/Stack-Captioning

Stack-Captioning: Coarse-to-Fine Learning for Image Captioning

Primary LanguageOpenEdge ABL

Stack-Captioning: Coarse-to-Fine Learning for Image Captioning [eval]

Accepted as an oral presentation at AAAI-2018.

@inproceedings{gu2017stack,
  title={Stack-captioning: Coarse-to-fine learning for image captioning},
  author={Gu, Jiuxiang and Cai, Jianfei and Wang, Gang and Chen, Tsuhan},
  booktitle={AAAI},
  year={2018}
}

Requirements

CUDA Python 2.7 PyTorch 0.2 (along with torchvision) tensorboard-pytorch jieba hashlib caffe

Some evaluation tools:

Pretrained models

Pre-processing

MSCOCO

  1. Download COCO dataset and preprocessing

First, download the coco images from link. We need 2014 training images and 2014 val. images. You should put the train2014/ and val2014/ in the same directory, denoted as $IMAGE_ROOT.

Download preprocessed coco captions from link from Karpathy's homepage.

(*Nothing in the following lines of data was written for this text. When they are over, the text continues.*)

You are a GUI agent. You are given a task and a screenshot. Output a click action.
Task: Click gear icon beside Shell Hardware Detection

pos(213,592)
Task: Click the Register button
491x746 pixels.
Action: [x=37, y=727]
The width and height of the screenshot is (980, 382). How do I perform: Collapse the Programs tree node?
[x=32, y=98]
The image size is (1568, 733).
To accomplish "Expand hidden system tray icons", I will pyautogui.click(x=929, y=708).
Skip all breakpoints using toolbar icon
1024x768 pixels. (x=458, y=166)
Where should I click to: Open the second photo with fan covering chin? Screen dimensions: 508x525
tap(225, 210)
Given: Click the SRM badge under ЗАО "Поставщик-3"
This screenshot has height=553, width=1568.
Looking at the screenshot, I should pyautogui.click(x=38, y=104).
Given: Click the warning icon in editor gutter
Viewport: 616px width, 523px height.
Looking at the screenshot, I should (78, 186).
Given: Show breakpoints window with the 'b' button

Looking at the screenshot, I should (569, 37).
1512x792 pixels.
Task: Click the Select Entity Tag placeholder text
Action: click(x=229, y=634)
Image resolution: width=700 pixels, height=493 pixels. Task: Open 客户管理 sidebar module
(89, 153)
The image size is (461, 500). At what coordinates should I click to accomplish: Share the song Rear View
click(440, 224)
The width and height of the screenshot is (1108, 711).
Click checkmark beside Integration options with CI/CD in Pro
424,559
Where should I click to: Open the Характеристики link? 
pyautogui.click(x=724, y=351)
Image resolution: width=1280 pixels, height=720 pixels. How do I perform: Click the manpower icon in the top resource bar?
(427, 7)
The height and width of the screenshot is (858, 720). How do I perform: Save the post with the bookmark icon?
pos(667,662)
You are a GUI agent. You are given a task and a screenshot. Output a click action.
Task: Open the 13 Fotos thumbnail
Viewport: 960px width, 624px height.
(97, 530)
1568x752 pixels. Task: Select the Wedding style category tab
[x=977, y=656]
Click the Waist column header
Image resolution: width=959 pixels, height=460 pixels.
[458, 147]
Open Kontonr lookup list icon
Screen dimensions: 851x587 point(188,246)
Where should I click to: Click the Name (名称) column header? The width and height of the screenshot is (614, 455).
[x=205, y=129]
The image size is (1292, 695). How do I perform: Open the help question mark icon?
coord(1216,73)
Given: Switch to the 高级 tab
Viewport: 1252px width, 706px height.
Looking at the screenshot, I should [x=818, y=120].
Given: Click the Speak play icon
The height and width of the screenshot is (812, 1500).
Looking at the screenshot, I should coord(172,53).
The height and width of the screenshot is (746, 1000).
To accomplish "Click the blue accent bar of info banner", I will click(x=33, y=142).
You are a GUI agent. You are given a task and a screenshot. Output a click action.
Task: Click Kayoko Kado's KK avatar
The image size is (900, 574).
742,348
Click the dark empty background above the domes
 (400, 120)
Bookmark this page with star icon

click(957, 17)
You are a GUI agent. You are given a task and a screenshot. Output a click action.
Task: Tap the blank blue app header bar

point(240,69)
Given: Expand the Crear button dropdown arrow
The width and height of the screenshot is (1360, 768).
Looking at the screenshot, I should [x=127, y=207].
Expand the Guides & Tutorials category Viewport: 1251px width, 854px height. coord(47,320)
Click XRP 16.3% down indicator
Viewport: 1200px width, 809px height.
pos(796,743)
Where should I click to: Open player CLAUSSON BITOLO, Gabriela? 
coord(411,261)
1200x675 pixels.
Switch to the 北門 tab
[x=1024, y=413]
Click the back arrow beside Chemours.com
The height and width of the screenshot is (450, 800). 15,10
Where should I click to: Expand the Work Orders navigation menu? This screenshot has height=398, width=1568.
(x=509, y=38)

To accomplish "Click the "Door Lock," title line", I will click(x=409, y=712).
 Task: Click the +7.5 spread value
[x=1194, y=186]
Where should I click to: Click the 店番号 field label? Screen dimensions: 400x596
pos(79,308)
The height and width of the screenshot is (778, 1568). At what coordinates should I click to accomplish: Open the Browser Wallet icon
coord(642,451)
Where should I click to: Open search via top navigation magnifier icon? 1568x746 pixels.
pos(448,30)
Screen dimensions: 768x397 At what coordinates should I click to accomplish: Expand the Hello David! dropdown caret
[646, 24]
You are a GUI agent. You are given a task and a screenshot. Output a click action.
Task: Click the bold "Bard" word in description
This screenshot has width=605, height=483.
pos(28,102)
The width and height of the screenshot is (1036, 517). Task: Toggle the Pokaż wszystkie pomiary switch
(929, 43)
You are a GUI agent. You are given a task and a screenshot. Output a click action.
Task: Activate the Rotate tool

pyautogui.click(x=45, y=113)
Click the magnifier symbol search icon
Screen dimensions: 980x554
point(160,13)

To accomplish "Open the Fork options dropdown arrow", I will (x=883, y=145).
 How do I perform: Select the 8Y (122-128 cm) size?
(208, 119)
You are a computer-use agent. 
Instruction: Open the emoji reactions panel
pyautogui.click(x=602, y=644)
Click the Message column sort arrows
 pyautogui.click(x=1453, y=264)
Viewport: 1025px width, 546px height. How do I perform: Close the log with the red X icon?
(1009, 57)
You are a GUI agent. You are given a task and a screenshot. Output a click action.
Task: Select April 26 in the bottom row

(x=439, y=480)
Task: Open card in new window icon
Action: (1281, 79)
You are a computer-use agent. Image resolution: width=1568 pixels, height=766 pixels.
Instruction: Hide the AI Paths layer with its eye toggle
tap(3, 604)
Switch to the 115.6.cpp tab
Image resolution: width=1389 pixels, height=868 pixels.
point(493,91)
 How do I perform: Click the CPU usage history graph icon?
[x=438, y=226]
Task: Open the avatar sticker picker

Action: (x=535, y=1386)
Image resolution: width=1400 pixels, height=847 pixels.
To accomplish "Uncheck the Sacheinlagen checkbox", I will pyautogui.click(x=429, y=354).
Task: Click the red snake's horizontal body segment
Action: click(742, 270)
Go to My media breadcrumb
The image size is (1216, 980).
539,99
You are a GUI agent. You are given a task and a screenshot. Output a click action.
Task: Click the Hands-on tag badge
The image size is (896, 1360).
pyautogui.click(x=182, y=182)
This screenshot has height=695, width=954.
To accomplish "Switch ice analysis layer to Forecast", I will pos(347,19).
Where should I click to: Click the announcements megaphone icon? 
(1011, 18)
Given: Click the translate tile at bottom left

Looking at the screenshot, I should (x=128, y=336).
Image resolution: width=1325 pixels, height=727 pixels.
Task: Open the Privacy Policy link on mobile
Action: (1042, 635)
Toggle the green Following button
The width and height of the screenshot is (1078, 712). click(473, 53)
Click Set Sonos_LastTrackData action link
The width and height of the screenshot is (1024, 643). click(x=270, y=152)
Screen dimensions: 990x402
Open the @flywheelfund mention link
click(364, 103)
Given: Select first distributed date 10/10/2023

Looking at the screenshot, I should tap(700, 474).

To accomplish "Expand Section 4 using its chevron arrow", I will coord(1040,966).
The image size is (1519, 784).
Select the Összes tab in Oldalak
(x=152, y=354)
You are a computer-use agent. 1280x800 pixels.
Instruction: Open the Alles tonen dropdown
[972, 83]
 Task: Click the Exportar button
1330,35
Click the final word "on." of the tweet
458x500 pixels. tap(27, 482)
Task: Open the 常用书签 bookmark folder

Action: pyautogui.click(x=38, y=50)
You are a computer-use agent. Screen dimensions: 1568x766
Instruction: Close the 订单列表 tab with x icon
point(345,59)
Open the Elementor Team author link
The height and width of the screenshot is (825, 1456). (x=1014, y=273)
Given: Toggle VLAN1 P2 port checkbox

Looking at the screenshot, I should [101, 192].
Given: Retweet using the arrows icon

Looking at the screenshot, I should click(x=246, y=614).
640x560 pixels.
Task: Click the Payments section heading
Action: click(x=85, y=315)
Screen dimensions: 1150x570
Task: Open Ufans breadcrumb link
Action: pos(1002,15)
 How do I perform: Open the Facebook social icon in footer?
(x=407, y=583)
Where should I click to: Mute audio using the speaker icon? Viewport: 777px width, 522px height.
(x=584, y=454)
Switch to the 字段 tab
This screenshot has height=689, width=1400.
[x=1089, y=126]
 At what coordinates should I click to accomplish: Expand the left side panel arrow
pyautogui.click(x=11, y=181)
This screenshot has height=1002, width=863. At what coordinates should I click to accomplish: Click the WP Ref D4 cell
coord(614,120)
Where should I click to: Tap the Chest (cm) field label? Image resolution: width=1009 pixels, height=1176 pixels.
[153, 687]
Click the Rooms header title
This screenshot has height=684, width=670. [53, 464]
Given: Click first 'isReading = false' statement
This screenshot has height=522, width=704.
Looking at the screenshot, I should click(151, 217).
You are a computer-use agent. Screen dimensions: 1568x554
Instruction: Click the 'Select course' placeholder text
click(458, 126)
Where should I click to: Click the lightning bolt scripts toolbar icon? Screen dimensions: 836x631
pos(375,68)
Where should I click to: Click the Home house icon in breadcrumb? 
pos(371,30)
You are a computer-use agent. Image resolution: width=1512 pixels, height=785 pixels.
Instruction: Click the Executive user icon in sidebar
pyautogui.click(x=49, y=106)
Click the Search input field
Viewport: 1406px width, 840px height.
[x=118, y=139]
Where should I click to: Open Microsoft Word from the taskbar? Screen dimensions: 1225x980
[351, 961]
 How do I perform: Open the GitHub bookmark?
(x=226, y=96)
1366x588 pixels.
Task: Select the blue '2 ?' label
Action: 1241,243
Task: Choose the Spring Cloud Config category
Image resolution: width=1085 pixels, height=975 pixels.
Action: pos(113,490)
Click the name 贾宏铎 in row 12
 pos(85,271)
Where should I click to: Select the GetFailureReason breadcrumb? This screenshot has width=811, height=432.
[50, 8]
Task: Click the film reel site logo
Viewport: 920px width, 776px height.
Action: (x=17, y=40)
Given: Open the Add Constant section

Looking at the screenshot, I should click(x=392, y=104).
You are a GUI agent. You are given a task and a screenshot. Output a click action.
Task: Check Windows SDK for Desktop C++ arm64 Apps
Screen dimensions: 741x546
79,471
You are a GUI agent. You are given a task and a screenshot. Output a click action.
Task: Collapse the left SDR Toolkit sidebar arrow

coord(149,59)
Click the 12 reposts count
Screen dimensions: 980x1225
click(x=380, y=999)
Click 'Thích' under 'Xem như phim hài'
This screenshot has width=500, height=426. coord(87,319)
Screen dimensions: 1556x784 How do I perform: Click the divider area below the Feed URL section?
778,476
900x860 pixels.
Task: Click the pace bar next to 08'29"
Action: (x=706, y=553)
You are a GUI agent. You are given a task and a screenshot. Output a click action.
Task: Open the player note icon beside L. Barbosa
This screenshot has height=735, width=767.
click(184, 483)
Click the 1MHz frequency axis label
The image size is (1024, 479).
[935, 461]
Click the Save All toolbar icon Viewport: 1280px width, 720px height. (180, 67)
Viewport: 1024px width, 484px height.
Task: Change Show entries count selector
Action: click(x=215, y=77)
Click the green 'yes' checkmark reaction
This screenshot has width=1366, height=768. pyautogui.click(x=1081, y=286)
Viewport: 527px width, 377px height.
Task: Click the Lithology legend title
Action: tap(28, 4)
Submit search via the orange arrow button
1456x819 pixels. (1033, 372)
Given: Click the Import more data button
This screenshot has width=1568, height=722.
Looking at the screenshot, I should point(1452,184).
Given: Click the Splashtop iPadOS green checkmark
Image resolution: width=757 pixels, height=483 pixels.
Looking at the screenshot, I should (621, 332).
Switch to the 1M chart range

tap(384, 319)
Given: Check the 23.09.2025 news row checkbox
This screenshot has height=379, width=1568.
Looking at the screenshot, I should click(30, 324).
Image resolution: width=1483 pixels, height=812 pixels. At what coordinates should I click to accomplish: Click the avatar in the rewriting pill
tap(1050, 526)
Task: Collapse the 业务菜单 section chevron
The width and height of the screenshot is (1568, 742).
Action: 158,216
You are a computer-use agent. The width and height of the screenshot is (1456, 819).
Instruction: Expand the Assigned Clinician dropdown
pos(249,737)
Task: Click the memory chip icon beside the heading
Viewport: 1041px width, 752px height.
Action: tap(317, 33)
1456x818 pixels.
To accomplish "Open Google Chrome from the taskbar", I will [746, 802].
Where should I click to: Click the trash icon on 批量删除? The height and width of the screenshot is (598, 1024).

Extract dataset_coco.json from the zip file and copy it in to data/. This file provides preprocessed captions and also standard train-val-test splits.

Once we have these, we can now invoke the prepro_*.py script, which will read all of this in and create a dataset (two feature folders, a hdf5 label file and a json file).

$ python scripts/prepro_labels.py --input_json data/dataset_coco.json --output_json data/cocotalk.json --output_h5 data/cocotalk
$ python scripts/prepro_feats.py --input_json data/dataset_coco.json --output_dir data/cocotalk --images_root $IMAGE_ROOT

prepro_labels.py will map all words that occur <= 5 times to a special UNK token, and create a vocabulary for all the remaining words. The image information and vocabulary are dumped into data/cocotalk.json and discretized caption data are dumped into data/cocotalk_label.h5.

prepro_feats.py extract the resnet101 features (both fc feature and last conv feature) of each image. The features are saved in data/cocotalk_fc and data/cocotalk_att, and resulting files are about 200GB.

(Check the prepro scripts for more options, like other resnet models or other attention sizes.)

Warning: the prepro script will fail with the default MSCOCO data because one of their images is corrupted. See this issue for the fix, it involves manually replacing one image in the dataset.

AI Challenger

First, download the ai_challenger images from link. We need both training and validationd data. We decompress the data into a same folder, say data/ai_challenger, the structure would look like:

├── data
│   ├── ai_challenger
│   │   ├── caption_train_annotations_20170902.json
│   │   ├── caption_train_images_20170902
│   │   │   ├── ...
│   │   ├── caption_validataion_annotations_20170910.json
│   │   ├── caption_validation_images_20170910
│   │   │   ├── ...
│   ├── ...

Once we have the images and the annotations, we can now invoke the prepro_*.py script, which will read all of this in and create a dataset (two feature folders, a hdf5 label file and a json file).

$ python scripts/prepro_split_tokenize.py --input_json ./data/ai_challenger/caption_train_annotations_20170902.json ./data/ai_challenger/caption_validation_annotations_20170910.json --output_json ./data/data_chinese.json --num_val 10000 --num_test 10000
$ python scripts/prepro_labels.py --input_json data/data_chinese.json --output_json data/chinese_talk.json --output_h5 data/chinese_talk --max_length 20 --word_count_threshold 20
$ python scripts/prepro_reference_json.py --input_json ./data/ai_challenger/caption_train_annotations_20170902.json ./data/ai_challenger/caption_validation_annotations_20170910.json --output_json ./data/eval_reference.json
$ python scripts/prepro_ngrams.py --input_json data/data_chinese.json --dict_json data/chinese_talk.json --output_pkl data/chinese-train --split train

prepro_split_tokenize will conbine both training and validation data, and randomly the dataset into train, val and test. It will also tokenize the captions using jiebe.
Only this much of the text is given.